[Tarefa a cumprir]
Dê seguimento ao texto sobre proteção ambiental e direitos humanos, começando logo após a última frase.

[Trecho do documento]
= = = = = = =
O fim da guerra-fria abre caminho para normativos emergentes. Nos anos 1990, o tema do meio ambiente se articula com os direitos humanos no registro do “desenvolvimento sustentável”, que figura na Agenda adotada ao final da Eco-92, e de “dimensão ecológica da dignidade humana”, que orienta a construção de um direito humano a uma vida saudável em demandas relacionadas com a questão ambiental na Corte Europeia de Direitos Humanos. A “proteção ambiental” se justifica, nesse momento, porque a natureza é uma dimensão importante da vida humana. 

Nessa linha, dos anos 2000 em diante, consolida-se gradualmente o entendimento de que o processo de desenvolvimento, tal como vem sendo conduzido, é destrutivo do meio ambiente, a destruição ambiental é uma ameaça à vida humana na terra e essa destruição não deve ser vista como simples externalidade do crescimento econômico. A ideia de “desenvolvimento sustentável” adquire crescente centralidade, torna-se um horizonte para políticas na matéria, sobretudo de instituições internacionais, que preconizam a demarcação de territórios em função de biomas e outras considerações de ordem biológica. 

Ela comunica um esforço de compatibilização da proteção ambiental com o desenvolvimento econômico, do ambientalismo e dos direitos humanos com o capitalismo. Esse esforço ainda compreende a inclusão da pobreza entre os problemas da sustentabilidade e a construção da proteção pela via do patrimônio e da riqueza.
= = = = = = =
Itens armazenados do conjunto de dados

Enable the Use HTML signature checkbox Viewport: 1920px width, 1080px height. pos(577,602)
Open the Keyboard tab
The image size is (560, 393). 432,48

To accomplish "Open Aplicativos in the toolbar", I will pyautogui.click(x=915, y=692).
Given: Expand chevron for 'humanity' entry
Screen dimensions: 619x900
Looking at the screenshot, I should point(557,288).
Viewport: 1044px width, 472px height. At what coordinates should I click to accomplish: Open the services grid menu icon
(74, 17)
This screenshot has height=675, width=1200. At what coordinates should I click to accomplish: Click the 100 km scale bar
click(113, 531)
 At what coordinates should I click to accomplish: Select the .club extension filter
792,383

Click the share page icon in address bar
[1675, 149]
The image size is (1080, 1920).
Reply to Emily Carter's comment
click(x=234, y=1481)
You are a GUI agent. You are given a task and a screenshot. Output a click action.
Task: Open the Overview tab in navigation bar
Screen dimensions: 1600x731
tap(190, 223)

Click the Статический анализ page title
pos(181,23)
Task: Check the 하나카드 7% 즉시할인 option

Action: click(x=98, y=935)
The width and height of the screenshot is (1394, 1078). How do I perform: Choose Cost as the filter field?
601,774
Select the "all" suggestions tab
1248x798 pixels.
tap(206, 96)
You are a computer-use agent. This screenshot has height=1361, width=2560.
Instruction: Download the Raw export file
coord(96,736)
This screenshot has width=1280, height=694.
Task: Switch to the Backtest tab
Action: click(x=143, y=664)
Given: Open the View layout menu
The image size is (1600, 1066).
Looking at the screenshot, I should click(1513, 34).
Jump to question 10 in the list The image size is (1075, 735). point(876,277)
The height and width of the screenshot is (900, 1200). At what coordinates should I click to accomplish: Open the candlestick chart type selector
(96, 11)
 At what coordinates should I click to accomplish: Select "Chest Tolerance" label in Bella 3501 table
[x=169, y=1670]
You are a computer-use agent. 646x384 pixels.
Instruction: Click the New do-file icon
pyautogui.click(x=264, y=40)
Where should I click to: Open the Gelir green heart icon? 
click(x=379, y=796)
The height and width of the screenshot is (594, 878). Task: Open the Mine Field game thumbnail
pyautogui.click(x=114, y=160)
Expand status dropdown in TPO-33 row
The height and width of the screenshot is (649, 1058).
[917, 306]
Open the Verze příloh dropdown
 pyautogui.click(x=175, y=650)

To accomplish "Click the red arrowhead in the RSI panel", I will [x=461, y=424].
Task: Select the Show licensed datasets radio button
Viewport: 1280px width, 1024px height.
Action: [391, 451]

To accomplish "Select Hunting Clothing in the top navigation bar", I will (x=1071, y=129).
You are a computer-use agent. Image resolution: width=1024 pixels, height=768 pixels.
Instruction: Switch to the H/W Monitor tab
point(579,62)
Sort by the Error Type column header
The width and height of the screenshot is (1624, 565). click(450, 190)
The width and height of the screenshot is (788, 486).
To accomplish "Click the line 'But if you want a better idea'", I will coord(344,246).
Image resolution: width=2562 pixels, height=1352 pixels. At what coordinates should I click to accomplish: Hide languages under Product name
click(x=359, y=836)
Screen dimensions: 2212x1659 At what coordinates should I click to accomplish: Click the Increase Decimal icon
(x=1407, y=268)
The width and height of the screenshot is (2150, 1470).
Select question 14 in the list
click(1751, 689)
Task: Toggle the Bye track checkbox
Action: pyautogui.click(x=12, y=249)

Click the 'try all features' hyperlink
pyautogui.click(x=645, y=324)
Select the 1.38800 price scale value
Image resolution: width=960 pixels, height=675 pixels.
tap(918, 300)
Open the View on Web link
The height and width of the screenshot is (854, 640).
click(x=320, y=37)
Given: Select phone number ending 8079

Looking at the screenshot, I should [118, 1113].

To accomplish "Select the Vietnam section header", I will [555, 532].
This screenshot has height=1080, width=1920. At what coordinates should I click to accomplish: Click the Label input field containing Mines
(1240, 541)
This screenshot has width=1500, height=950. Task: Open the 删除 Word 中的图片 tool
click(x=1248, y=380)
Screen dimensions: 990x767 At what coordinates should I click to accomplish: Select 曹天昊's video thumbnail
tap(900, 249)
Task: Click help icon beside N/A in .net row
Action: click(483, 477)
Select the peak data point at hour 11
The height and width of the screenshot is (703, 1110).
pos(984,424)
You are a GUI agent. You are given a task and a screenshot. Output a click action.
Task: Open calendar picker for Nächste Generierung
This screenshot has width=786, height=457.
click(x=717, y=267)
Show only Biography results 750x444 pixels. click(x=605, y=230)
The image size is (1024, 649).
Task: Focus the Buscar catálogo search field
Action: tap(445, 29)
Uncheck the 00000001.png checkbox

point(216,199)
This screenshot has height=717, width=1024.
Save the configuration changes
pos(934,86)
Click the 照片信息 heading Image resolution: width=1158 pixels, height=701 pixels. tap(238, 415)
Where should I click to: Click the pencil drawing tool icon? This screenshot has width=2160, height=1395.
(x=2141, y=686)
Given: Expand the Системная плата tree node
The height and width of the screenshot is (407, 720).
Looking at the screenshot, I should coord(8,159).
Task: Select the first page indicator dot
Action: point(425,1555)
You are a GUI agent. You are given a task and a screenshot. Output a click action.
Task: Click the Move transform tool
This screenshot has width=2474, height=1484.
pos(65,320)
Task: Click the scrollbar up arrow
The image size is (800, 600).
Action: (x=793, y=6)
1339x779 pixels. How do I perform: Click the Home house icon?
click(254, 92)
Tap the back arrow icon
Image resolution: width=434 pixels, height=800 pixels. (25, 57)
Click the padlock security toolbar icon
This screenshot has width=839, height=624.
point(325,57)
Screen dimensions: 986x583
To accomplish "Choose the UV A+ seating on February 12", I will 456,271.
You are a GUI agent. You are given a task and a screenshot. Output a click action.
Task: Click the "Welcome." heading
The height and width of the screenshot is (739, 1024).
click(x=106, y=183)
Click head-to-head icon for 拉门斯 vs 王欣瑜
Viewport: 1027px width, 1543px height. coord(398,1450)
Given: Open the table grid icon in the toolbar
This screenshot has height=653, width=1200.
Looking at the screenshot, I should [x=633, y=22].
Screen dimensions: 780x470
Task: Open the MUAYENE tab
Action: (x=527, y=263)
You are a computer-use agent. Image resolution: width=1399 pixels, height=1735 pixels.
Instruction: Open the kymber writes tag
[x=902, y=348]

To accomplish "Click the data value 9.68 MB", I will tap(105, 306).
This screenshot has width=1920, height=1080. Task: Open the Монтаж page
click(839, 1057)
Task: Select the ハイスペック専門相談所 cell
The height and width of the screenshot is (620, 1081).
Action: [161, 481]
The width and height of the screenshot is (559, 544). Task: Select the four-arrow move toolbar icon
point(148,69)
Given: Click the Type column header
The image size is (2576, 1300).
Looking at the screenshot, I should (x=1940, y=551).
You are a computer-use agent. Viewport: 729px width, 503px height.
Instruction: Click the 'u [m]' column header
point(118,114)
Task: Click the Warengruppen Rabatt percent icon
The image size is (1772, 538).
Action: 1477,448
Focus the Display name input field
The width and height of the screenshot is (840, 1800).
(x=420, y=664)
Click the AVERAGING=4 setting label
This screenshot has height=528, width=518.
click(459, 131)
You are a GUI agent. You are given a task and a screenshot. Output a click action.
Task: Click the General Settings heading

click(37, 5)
= = = = = = =
[Resultado]
No mesmo período, etnias indígenas se articulam transnacionalmente no intuito de fazer avançarem suas demandas relacionadas sobretudo com suas terras e com sua autodeterminação. Trata-se da demarcação de terras de uso coletivo, com ou sem apropriação privada de bens, o que em qualquer hipótese é sintomático do desenvolvimento incompleto do capitalismo brasileiro, que não concluiu o processo de transformação da terra em mercadoria. Por isso suas demandas tensionam tanto o capitalismo quanto o Estado. Também por isso, a demarcação e o governo muitas vezes de largas porções do território nacional não são necessariamente inteligíveis para não-indígenas e são construídas como contrárias aos interesses da sociedade brasileira.

Nesse contexto, a construção pública dos sentidos das terras indígenas, à qual o direito no geral e os direitos humanos têm se prestado, contribui para conferir inteligibilidade às demandas. Elas configuram “territórios étnicos”, formam-se pelas interações de membros de um grupo, o qual faz coletivamente a gestão da terra e lhe infunde sentido, inscrevendo fronteiras que são, ao mesmo tempo, ponto de identificação e de relação entre o dentro e fora. As terras são fundamentais para a manutenção da subsistência e para a manutenção das sociedades indígenas. Demarcá-las é, assim, uma condição para a sobrevivência das etnias em um Estado nacional.

Não são poucos os conflitos de povos indígenas com agentes econômicos, como garimpeiros e madeireiros, em matéria de demarcação. Como o caso Raposa Serra do Sol evidencia, também não faltam conflitos com o Estado, em função de seu modelo de desenvolvimento, ancorado em pecuária, monocultura e mineração. Essas atividades contaminam rios, destroem florestas e matas, fazem ver os povos indígenas como entraves à prosperidade. 

Em resposta seja à inação do Estado, seja à ação estatal destrutiva, diferentes povos têm acionado nas últimas décadas tanto o STF quanto a Comissão Interamericana de Direitos Humanos. Por força das próprias contestações indígenas, da atuação de cientistas, de ONGs, de organizações internacionais e de alguns Estados, o agravamento da questão ambiental por políticas de desenvolvimento e pela globalização abrem espaço, ademais, para os povos indígenas apresentarem suas tecnologias de proteção ambiental, sua interação benéfica com a floresta, as maneiras pelas quais eles a têm enriquecido, seu conhecimento dos biomas. Abrem espaço para uma aliança.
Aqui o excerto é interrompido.